Le candidat républicain a fait couler beaucoup d’encre. Passé le temps de la dérision, analystes et politologues se sont astreints à disséquer et à comprendre le personnage en se focalisant notamment sur son penchant populiste. L’improbable proposition de construire un mur entre les Etats-Unis et le Mexique incarne à elle seule pour certains médias la rhétorique démagogue et identitaire caractéristique de ce pan de la politique américaine.

ABC NEWS - 7/21/16 - Coverage of the 2016 Republican National Convention from the Quicken Loans Arena in Cleveland, Ohio, which airs on all ABC News programs and platforms.
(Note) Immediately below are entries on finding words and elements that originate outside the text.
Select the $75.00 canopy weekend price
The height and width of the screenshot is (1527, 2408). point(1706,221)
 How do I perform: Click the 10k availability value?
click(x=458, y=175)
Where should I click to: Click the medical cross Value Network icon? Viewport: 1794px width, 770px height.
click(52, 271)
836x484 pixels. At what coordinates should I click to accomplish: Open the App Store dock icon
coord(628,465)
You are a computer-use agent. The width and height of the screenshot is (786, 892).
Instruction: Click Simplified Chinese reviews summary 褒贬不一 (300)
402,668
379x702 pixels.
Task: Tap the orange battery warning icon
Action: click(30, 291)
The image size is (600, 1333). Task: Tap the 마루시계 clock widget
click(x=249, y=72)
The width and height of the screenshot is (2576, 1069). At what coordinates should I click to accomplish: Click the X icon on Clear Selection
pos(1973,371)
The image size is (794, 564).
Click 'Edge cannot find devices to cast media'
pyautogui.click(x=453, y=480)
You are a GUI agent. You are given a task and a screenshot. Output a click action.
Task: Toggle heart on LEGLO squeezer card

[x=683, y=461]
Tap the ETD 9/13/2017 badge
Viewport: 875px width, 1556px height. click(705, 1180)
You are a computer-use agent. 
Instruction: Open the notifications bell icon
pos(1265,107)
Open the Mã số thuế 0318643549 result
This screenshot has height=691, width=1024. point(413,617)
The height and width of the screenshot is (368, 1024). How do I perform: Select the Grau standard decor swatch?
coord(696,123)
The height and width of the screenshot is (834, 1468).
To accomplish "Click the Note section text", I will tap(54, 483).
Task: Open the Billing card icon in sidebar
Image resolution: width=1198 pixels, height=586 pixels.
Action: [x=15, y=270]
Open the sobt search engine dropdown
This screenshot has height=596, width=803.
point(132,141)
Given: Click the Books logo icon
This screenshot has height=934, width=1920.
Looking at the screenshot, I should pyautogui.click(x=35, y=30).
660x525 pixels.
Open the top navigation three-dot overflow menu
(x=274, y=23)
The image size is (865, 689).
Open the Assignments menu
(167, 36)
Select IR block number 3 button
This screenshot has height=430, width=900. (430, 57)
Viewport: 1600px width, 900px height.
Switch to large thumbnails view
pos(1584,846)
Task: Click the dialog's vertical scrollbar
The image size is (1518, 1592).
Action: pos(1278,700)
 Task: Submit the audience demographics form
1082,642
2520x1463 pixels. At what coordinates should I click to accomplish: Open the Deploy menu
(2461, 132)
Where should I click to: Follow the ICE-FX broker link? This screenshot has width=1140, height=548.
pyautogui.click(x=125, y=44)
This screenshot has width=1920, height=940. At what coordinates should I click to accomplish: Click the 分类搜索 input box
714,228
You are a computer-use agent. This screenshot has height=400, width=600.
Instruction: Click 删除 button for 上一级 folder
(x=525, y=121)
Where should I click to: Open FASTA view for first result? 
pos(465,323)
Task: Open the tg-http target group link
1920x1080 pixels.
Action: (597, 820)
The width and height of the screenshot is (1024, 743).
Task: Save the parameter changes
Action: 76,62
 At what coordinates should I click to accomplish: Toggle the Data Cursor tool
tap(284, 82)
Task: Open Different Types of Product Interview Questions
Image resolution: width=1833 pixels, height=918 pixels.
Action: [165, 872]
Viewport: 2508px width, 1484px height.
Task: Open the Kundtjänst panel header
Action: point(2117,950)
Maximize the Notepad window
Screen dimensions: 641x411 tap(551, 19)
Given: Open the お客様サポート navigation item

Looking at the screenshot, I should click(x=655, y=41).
On this final night of the convention, Donald Trump accepts the party's nomination for President of the United States. (ABC/ Ida Mae Astute) DONALD TRUMP

ABC NEWS – 7/21/16 – 2016 Republican National Convention from the Quicken Loans Arena in Cleveland, Ohio, où Trump accepte la nomination du parti. Crédits photo : Flickr/CC/Disney- ABC Television Group

 

L’Ohio, l’opportunité manquée du populisme

Depuis la victoire de Lincoln en 1860, aucun Républicain n’est parvenu jusqu’à la Maison Blanche sans avoir gagné le soutien de l’Ohio et seulement deux Démocrates ont été consacrés sans l’appui de cet Etat. Cette année encore la bataille fait rage dans le Midwest.

L’Ohio fait partie de la Rust Belt, région phare de l’industrie lourde américaine dans les années 70, mise à mal par les évolutions économiques récentes. En début de campagne, cette réalité économique faisait de la région une cible privilégiée pour les politiques dites populistes de Trump, accusant le libre échange et la mondialisation, prétendument incarnés par son adversaire démocrate. Ce discours a effectivement son public en Ohio, comme en attestent les témoignages recueillis par le Columbus Dispatch à un de ses meetings à Wilmington.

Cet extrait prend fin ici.